Syndram instead directs his comments toward us, the entire student population, and our level of “barbarism,” by giving his readers snippets of incidents with no background information, as if this was a coordinated plan. Just to emphasize the point, he referred to how he and others were treated by the “Northern Illinois University student body.”

Yup. That’s you and me. And what’s equally as impressive about that statement is that he can determine the basic character outline of the entire NIU student body via his dealings with a few fools and some allegedly ill-equipped sleeping facilities.

So you say that it’s the people who make the places? You’re right, but before taking hot pokers to all of us, you should attempt to get a better idea about us and go to the bars, coffeehouses or restaurants we go to. Attempt to talk to more NIU people than just your community advising counterpoints who didn’t appear to want to hang out with you anyway.

If anyone goes to Muncie and gets into a fight, does that mean that BSU is a campus full of barbarians? Not at all.
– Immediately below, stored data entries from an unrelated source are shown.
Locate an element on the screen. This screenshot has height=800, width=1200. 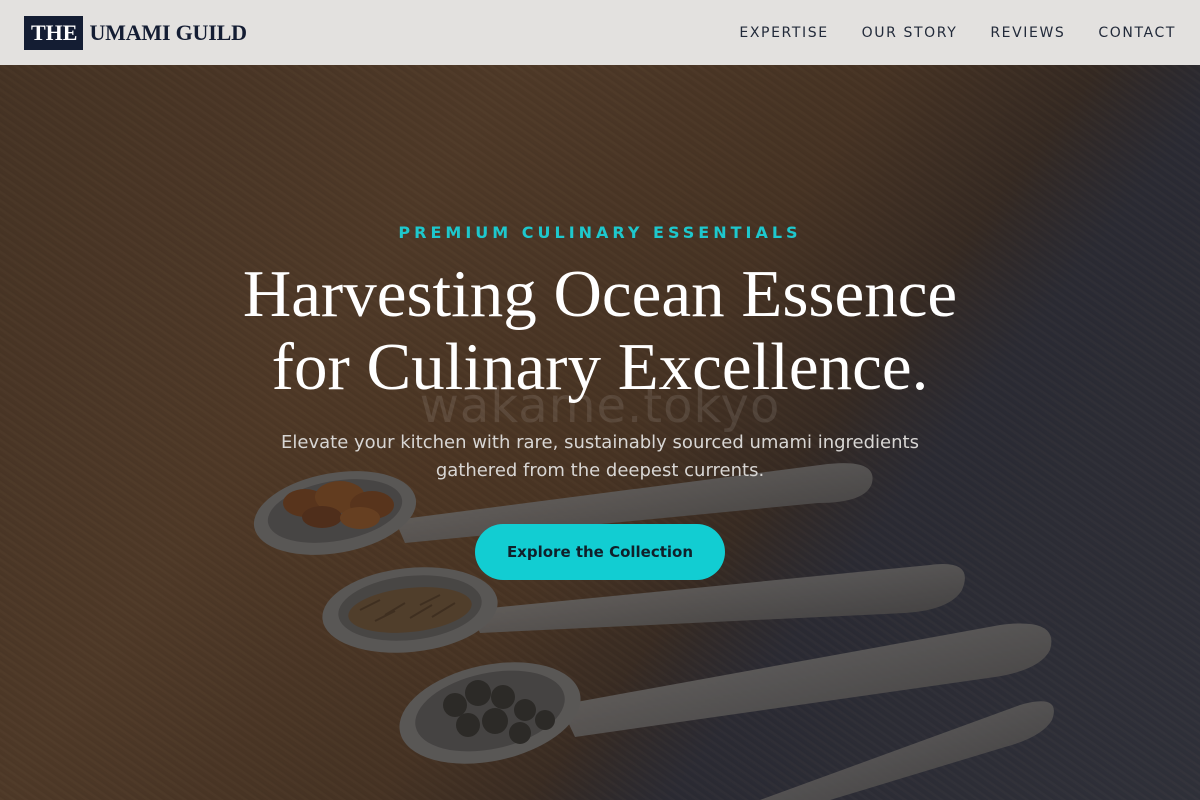
main-nav: EXPERTISE OUR STORY REVIEWS CONTACT is located at coordinates (941, 33). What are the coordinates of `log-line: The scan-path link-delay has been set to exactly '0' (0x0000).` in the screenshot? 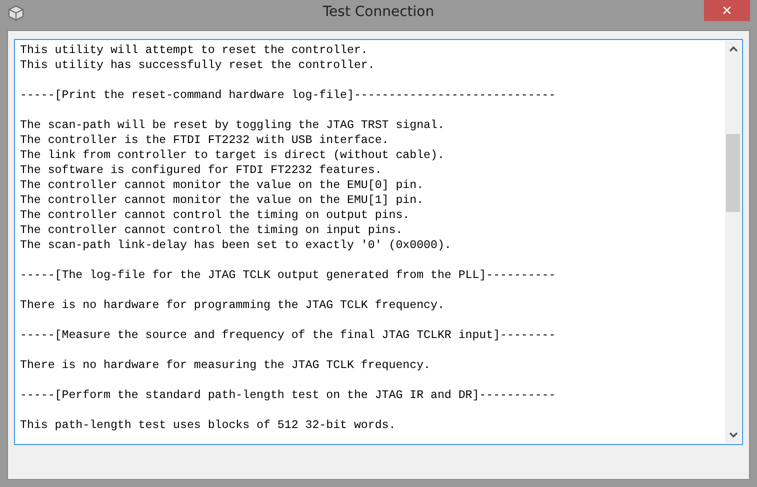 It's located at (236, 246).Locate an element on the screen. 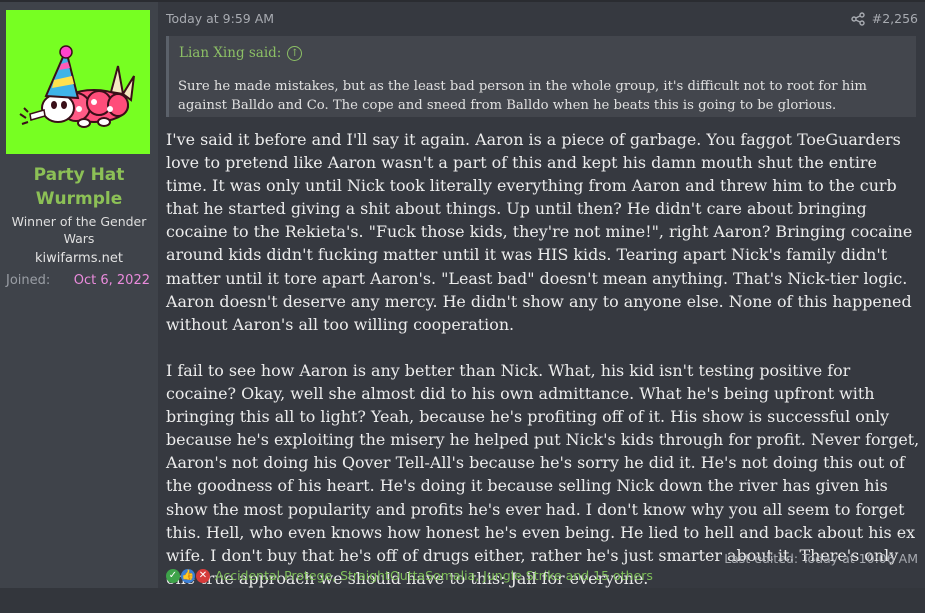 Image resolution: width=925 pixels, height=613 pixels. last-edited: Last edited: Today at 10:06 AM is located at coordinates (821, 558).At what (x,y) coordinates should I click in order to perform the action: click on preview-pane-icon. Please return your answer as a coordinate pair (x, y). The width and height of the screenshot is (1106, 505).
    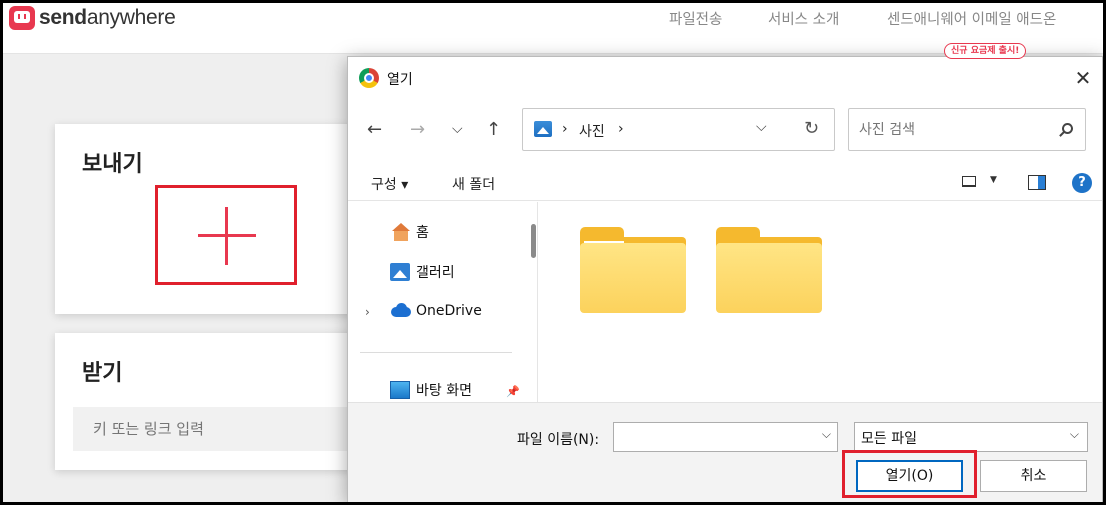
    Looking at the image, I should click on (1037, 182).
And it is completely irresponsible for Syndram to make that deduction of our campus.

But don’t you worry, dear reader. In spite of the treacherous obstacles that we in the student body apparently placed in front of him, Syndram did learn a valuable thing on this trip.

“I did take one positive thing away from this trip, and that is that I am proud to be a Ball State student,” he said.

We’re glad you’re a Ball State student too, Justin.